Met a girl on NYE. Really like her - smart, pretty, sweet, alot of things I'm looking for. When on break from school, she's with family about an hour from me. School she goes to is 7 hours away. When I met her, she only had a week left before having to return to school. We really hit it off on NYE. Went out 3 more times before she left for school - had great times on those dates. Before she left, we had a very emotional conversation where she told me she didn't want things to just end. I told her I really liked her, we would work on the distance, she was happy, cried, etc.

 

So, she just went back to school. Have been toying with the idea of going to see her in February. She calls me up last night and tells me she would like to see me next weekend.

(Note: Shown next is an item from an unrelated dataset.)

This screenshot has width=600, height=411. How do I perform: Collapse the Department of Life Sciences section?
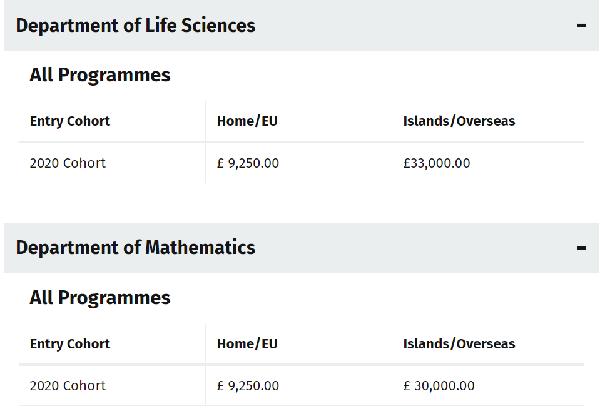pos(301,25)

She said she thought it would be ideal, because we both have an extra day because of MLK. She said she was thinking of coming down or wanted me to come up. The drive is 7 hours. If I do it, I would likely drive up, because she just made the trip up to get back to school.

 

The Problem:

 

The reality is that I've only known this girl since end of December and we've only gone on a few dates, so part of me is thinking making a 400 mi trip for someone I don't really know might be putting myself out there too soon. I could always tell her let's wait a while, and I could go on February. This would give me some time to see if her interest level stays consistent.

 

On the other hand, we really like each other and get along well. I want to see her, and she wants to see me. Maybe, I have nothing to worry about. Maybe, this trip will be a positive investment and will show her that I'm truly interested in her.

 

I don't know what to do.

 

Looking for opinions from anyone who has been in a similar situation.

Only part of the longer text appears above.